Privacy Artificial Intelligence

View on GitHub

Federated Learning: How to Encapsulate a Custom Model in the Sherpa.ai Federated Learning and Differential Privacy Framework

This notebook covers the problem of encapsulating a custom machine learning model into the Sherpa.ai Federated Learning and Differential Privacy Framework for experimentation in the federated configuration. In this case, we will create a learning model from scratch and show how to make it interact with the Sherpa.ai Federated Learning and Differential Privacy Framework. For the sake of simplicity, a two-feature case of linear regression is considered, since an explicit formula for the minimization of the object function is available (see the Introduction to statistical learning, Section 3.1). For completeness, we assess the accuracy in a federated learning context, and we address the privacy level needed, in terms of sampling the sensitivity of our model for application of differential privacy. For a more extensive use of differential privacy with federated learning, see the notebooks on Linear Regression and K-means Clustering. Also, see the notebook on Regression using Keras, where a neural network model is used to perform regression.

Model Definition

In order to make our model interact with the framework, we will simply need to define:

  1. How to load the data
  2. The model

In the following, each step is described for the case of a 2D linear regression model.

How to load the data
A method that returns training, test, and validation data needs to be provided, wrapping it in the class data_base. Typically, existing data is used. However, in this example, a series of 2D points is created for simplicity:

import numpy as np
import matplotlib.pyplot as plt
import shfl
from shfl.data_base.data_base import LabeledDatabase
from shfl.private.reproducibility import Reproducibility

# Comment to turn off reproducibility:
Reproducibility(123)

def generate_data():
    size_data = 100
    beta0 = 10
    beta1 = 2
    scale = 10

    data = np.random.randint(low = 0, high=100, size=size_data, dtype='l')
    labels = beta0 + beta1*data + np.random.normal(loc=0.0, scale=scale, size=len(data))

    return data, labels

# Create database:
data, labels = generate_data()
database = LabeledDatabase(data, labels)
train_data, train_labels, test_data, test_labels = database.load_data()
print(len(train_data))
print(len(test_data))
80
20

Define the model
Now, we just need to define the model, which needs to be wrapped in the class TrainableModel. Abstract methods from class TrainableModel need to be defined, i.e., we must provide methods for train, predict, evaluate, performance, get_parameters, and set_parameters. For the evaluate method, we choose the Root Mean Squared and the Mean Absolute Percentage errors as performance metrics. A possible implementation is the following:

from shfl.model import TrainableModel

class LinearRegression2D(TrainableModel):

    def __init__(self, beta0 = 0.0, beta1=0.0):
        self._beta0 = beta0
        self._beta1 = beta1

    def train(self, data, labels):
        """
        In the case of 2D linear regression, a closed formula can be used.
        """
        data_mean = np.mean(data)
        labels_mean = np.mean(labels)
        beta1 = np.sum( np.multiply((data-data_mean), (labels-labels_mean)) ) / np.sum( np.square((data-data_mean)) )
        beta0 = labels_mean - beta1*data_mean
        self._beta0 = beta0
        self._beta1 = beta1

    def predict(self, data):
        y_predicted = self._beta0 + self._beta1 * data

        return(y_predicted)

    def evaluate(self, data, labels):
        """
        Add all the metrics to evaluate the performance here.
        """
        prediction = self.predict(data)
        error = np.square(labels - prediction)
        RMSE = np.sqrt(error.mean())
        MAPE = np.abs(np.divide(error, labels)).mean()

        return RMSE, MAPE

    def performance(self, data, labels):

        return self.evaluate(data, labels)[0]

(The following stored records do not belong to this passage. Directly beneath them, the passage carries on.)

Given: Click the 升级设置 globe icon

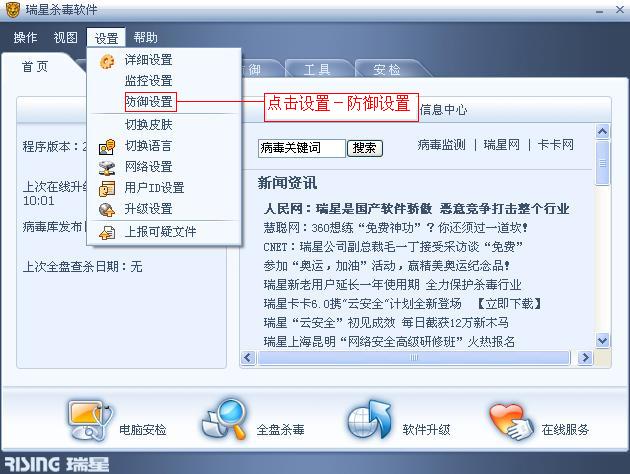Looking at the screenshot, I should [x=107, y=210].
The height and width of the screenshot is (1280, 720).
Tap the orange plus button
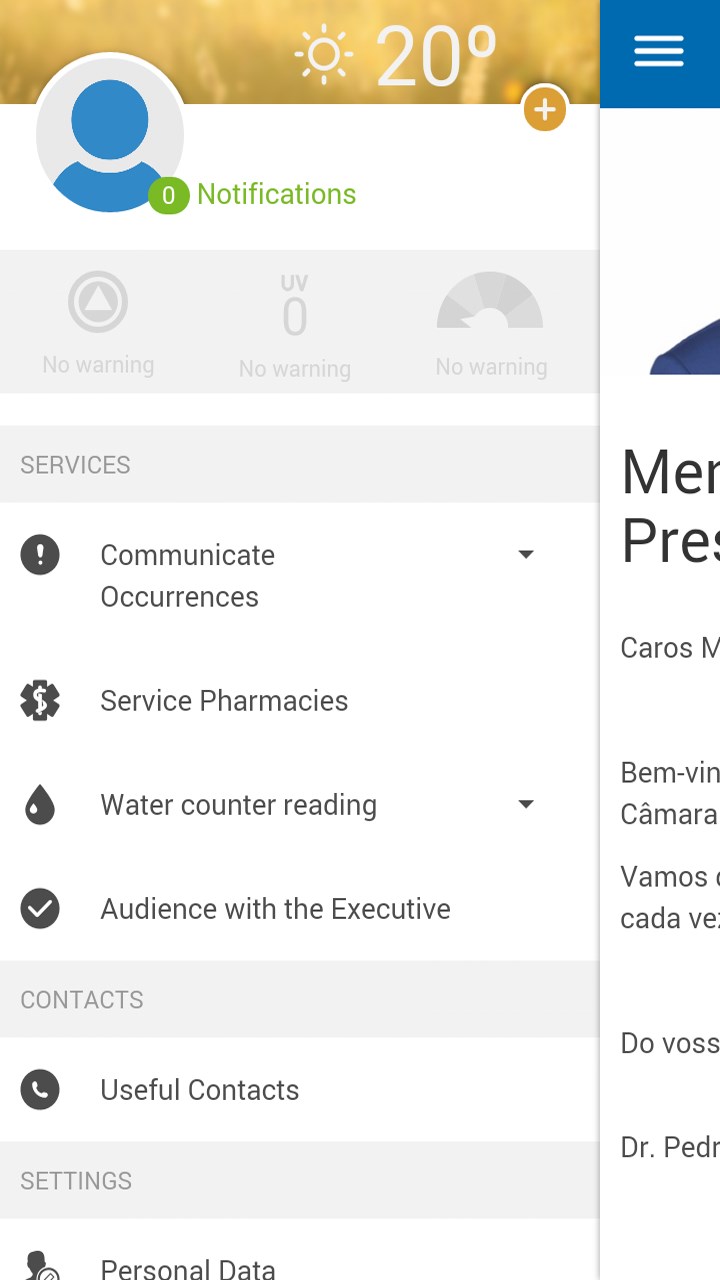pos(545,108)
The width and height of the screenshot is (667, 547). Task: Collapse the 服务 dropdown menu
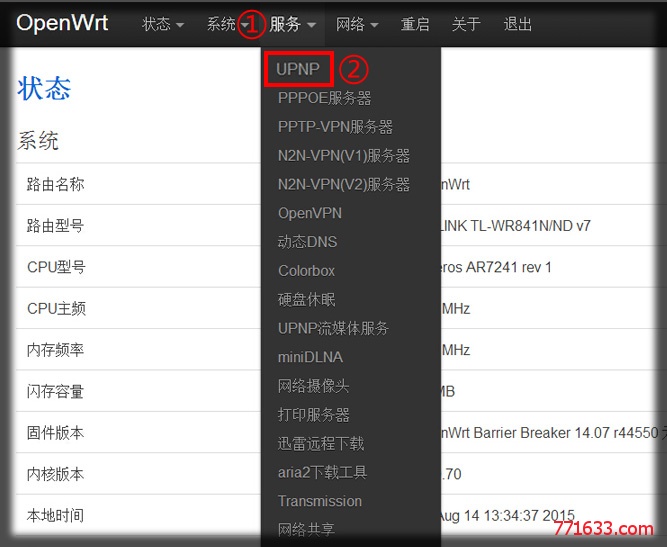tap(293, 24)
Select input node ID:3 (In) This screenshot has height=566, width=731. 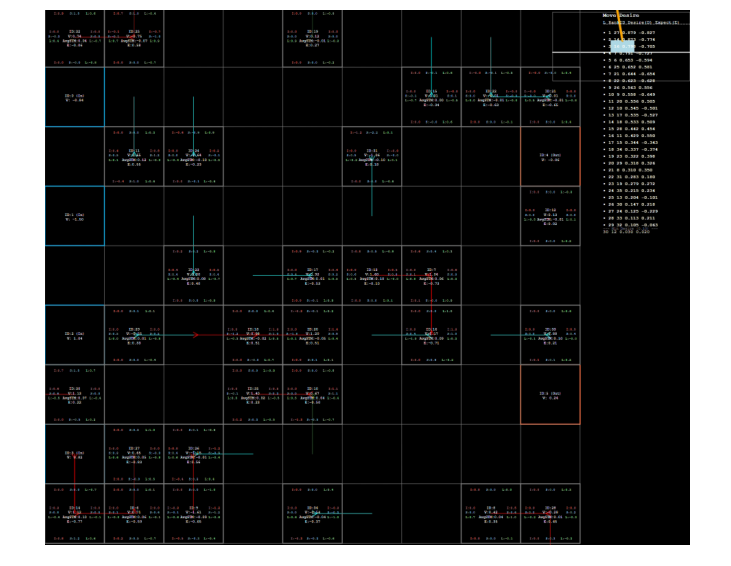pos(74,454)
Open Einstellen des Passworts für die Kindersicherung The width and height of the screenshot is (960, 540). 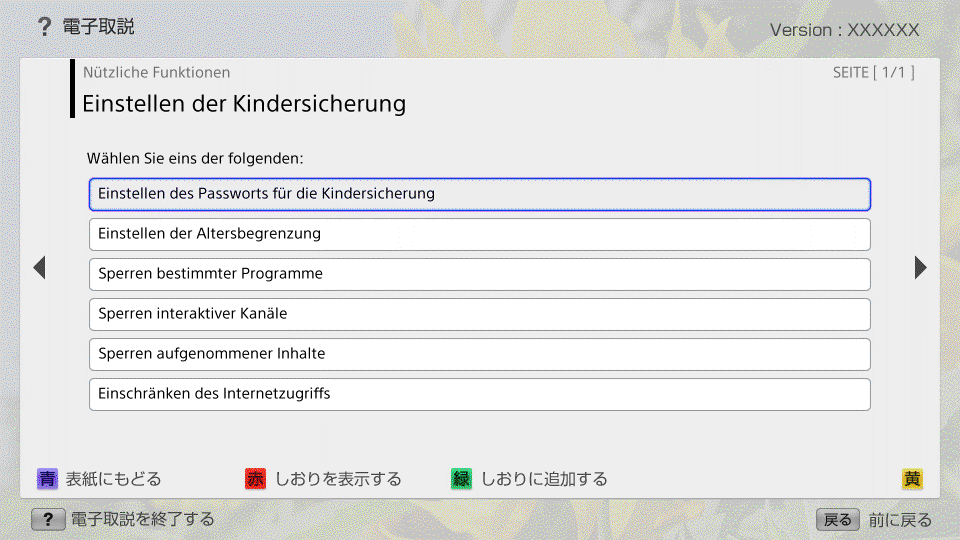coord(480,194)
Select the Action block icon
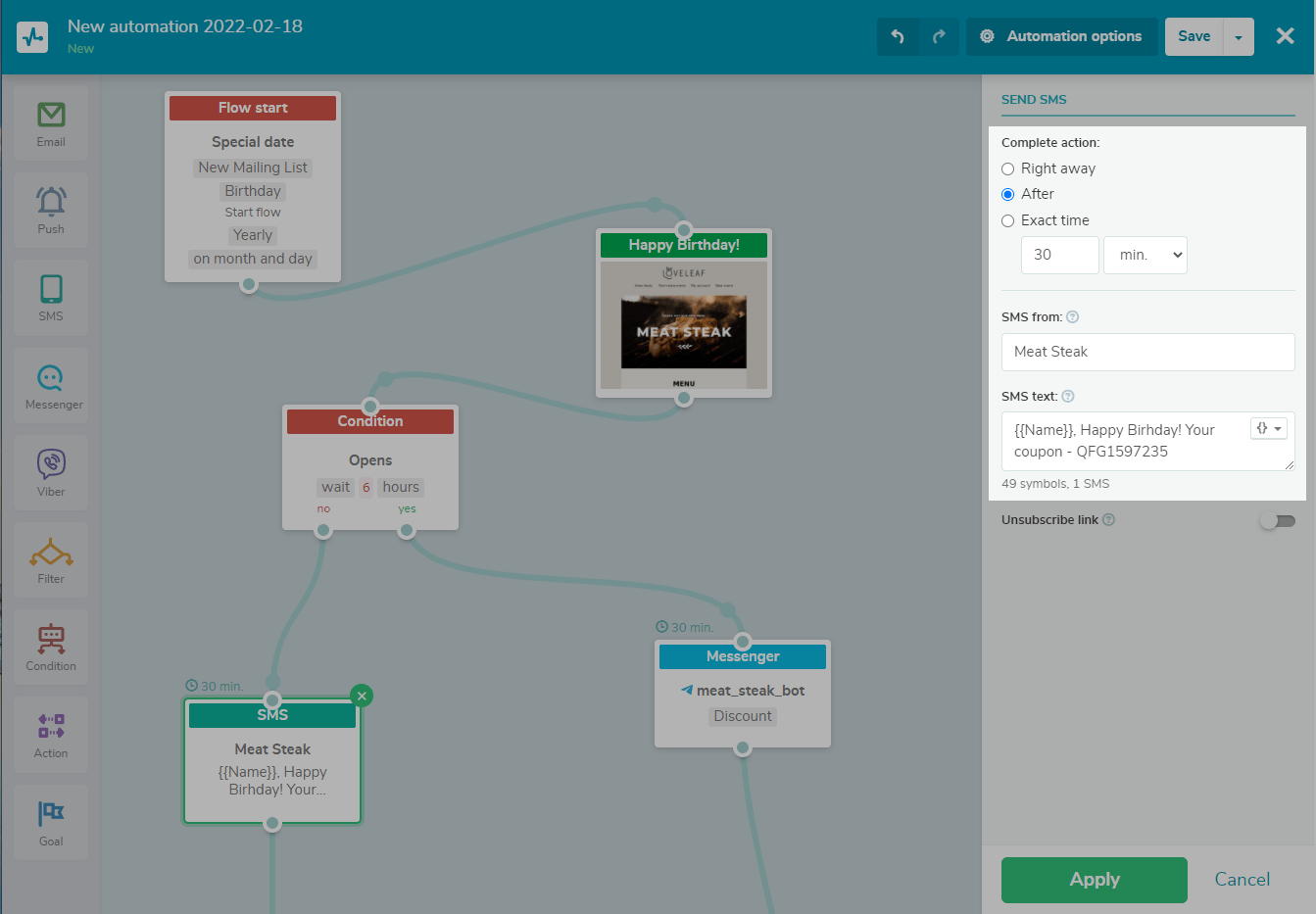Image resolution: width=1316 pixels, height=914 pixels. click(51, 734)
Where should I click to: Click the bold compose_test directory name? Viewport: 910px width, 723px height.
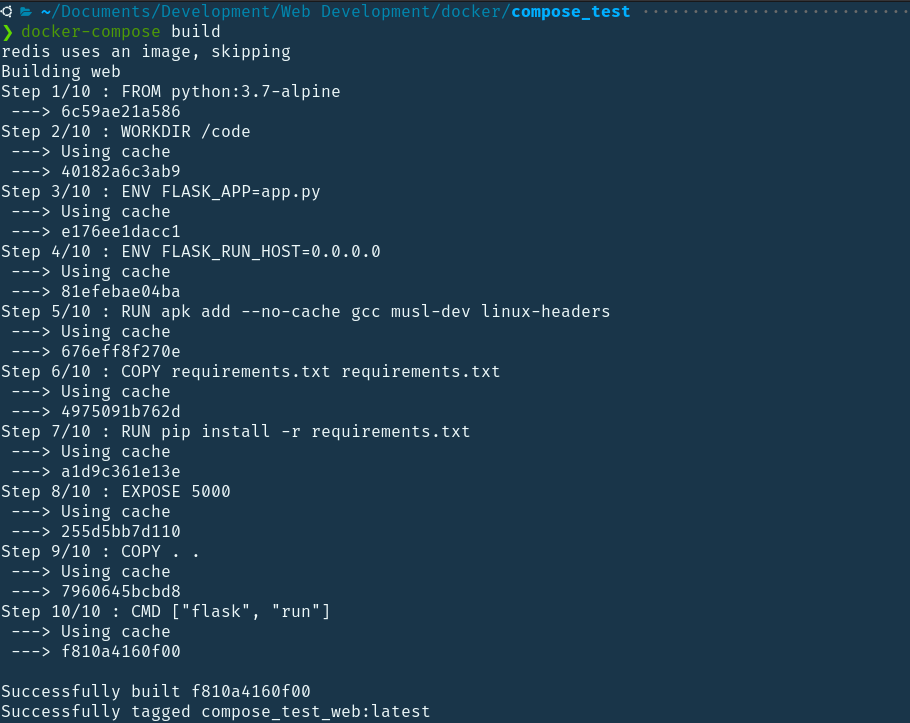570,12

    def get_model_params(self):
        return np.asarray((self._beta0, self._beta1))

    def set_model_params(self, params):
        self._beta0 = params[0]
        self._beta1 = params[1]

We can graphically check that our implementation is correct, by training the model on the centralized data:

# Plot the regression over the train data:
LR = LinearRegression2D()
LR.train(data = train_data, labels = train_labels)
print("Regression coefficients: " + str((LR._beta0, LR._beta1)))
print("Performance metrics on test data: " + str(LR.evaluate(data = test_data, labels = test_labels)))

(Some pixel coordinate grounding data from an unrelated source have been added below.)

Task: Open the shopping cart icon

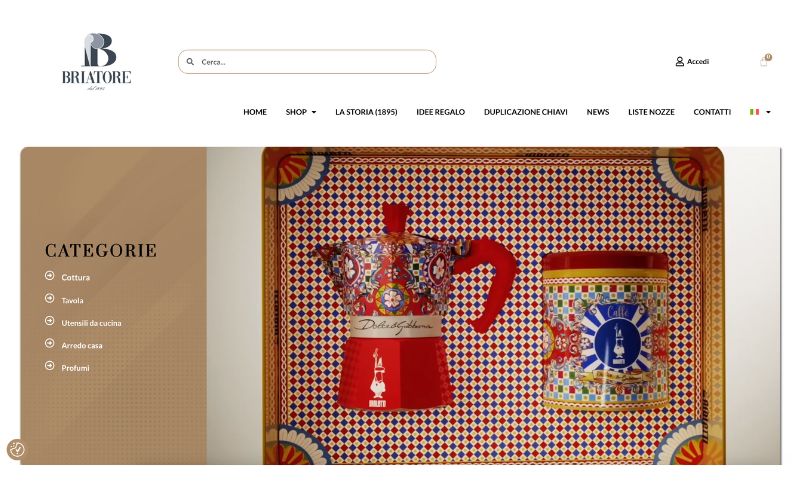Action: point(765,61)
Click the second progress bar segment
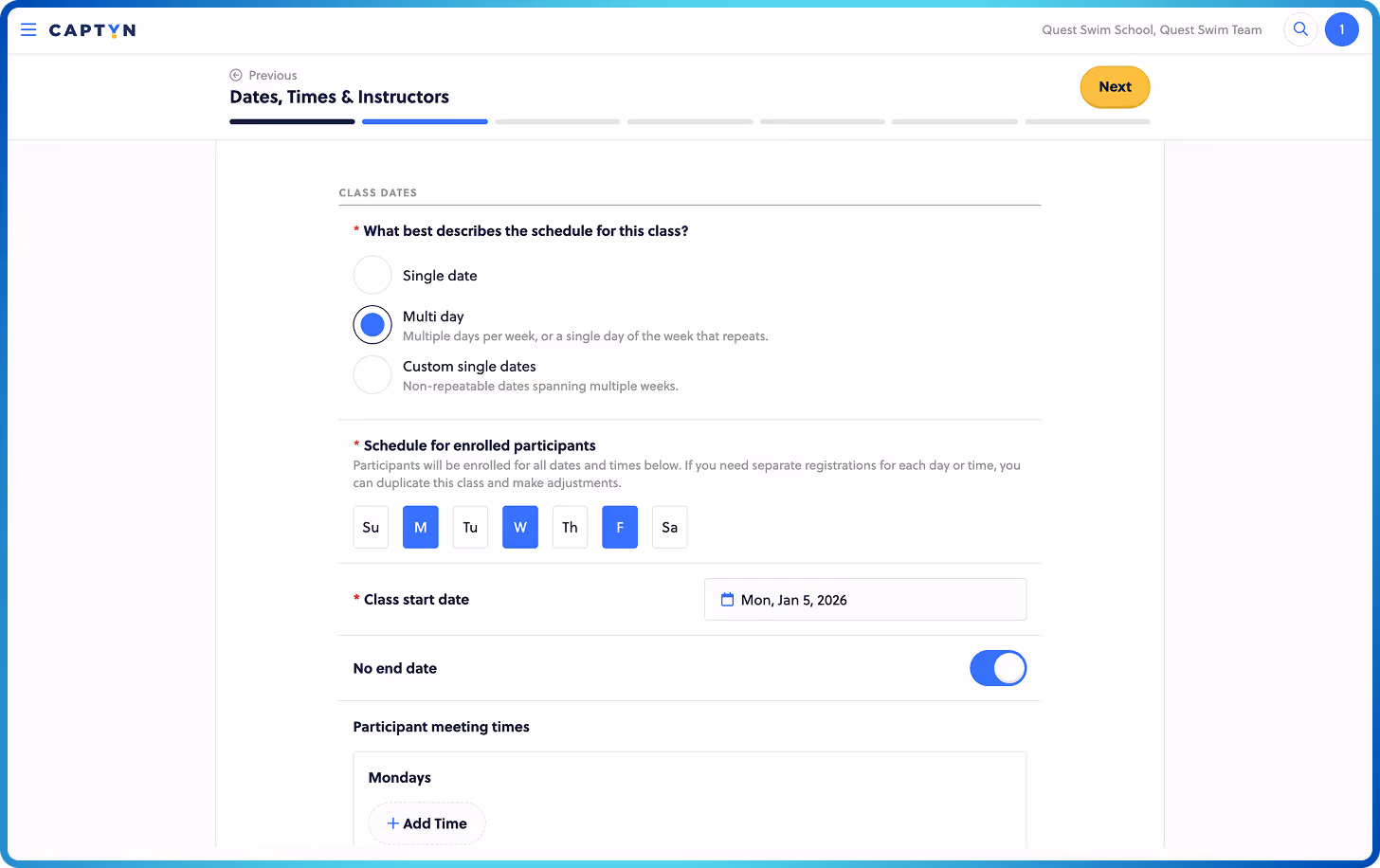 [x=425, y=121]

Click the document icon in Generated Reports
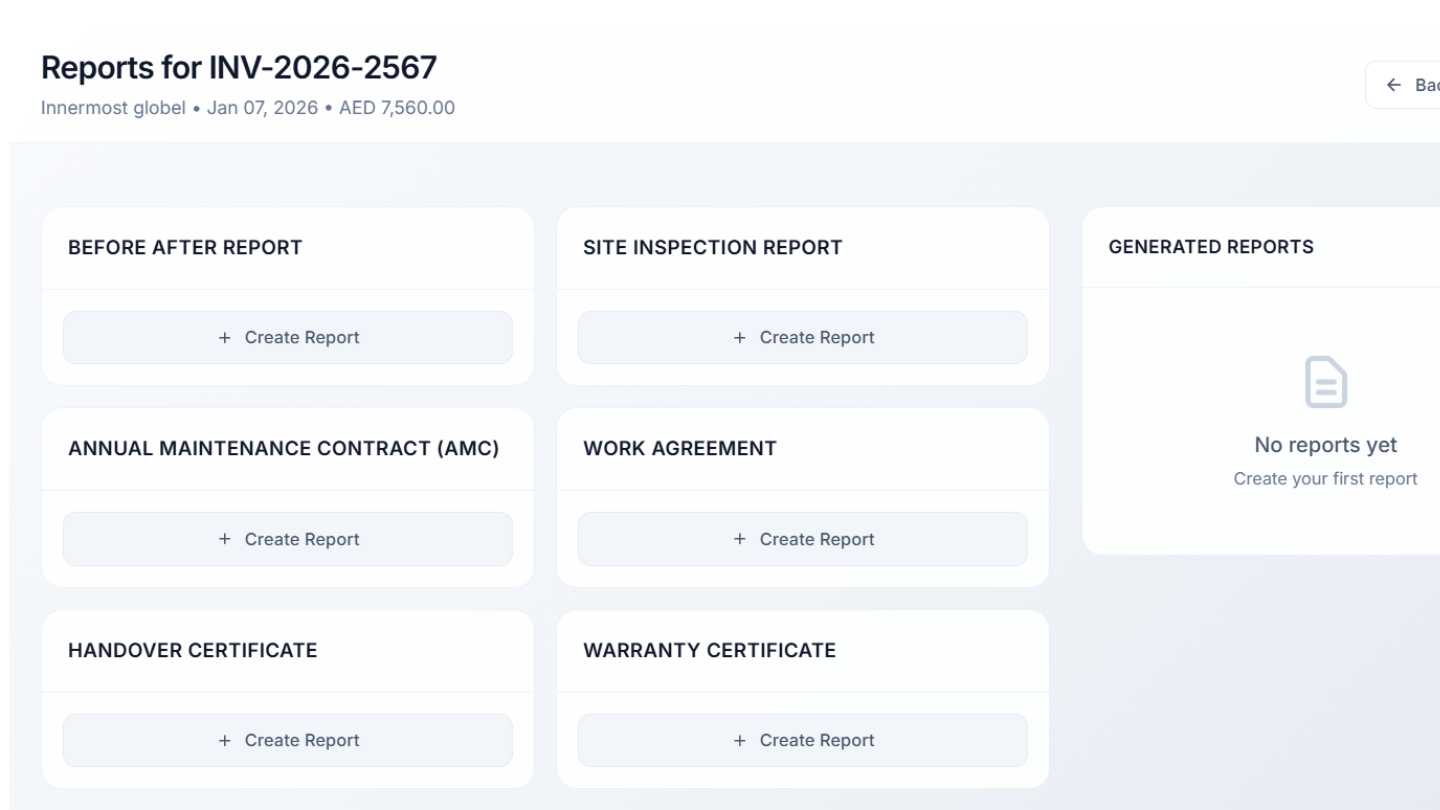1325,382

plt.style.use('fivethirtyeight')
fig, ax = plt.subplots(figsize=(9,6))
ax.plot(train_data, train_labels, 'bo', label = "True")
ax.plot(train_data, LR.predict(data = train_data), label = "Predicted", color = "red")
ax.set_xlabel('Data')
ax.set_ylabel('Labels')
plt.legend(title = "")
label="Linear regression (red line) using the training set (blue points)"
ax.text((train_data.max()+train_data.min())/2, -60, label, ha='center')

plt.show()
Regression coefficients: (8.51562916443639, 2.021497676517948)
Performance metrics on test data: (9.566894605843286, 1.26305592911471)

png

Running the model in a Federated configuration
After defining the data and the model, we are ready to run our model in a federated configuration. We distribute the data over the nodes, assuming the data is IID. Next, we define the aggregation of the federated outputs to be the average. In this case, we set the number of rounds to n=1, since no iterations are needed in this specific case of 2D linear regression. It can be observed that the performance of the federated global model is generally superior, with respect to the performance of each node, thus, the federated learning approach proves to be beneficial. Moreover, the federated global model exhibits comparable performance to that of the centralized one (see the previous cell).

# Create the IID data:
iid_distribution = shfl.data_distribution.IidDataDistribution(database)
federated_data, test_data, test_label = iid_distribution.get_federated_data(num_nodes = 12, percent=100)
print(type(federated_data))
print(federated_data.num_nodes())

# Define a model builder:
def model_builder():
    model = LinearRegression2D()
    return model

# Run the algorithm:
aggregator = shfl.federated_aggregator.FedAvgAggregator()
federated_government = shfl.federated_government.FederatedGovernment(model_builder, federated_data, aggregator)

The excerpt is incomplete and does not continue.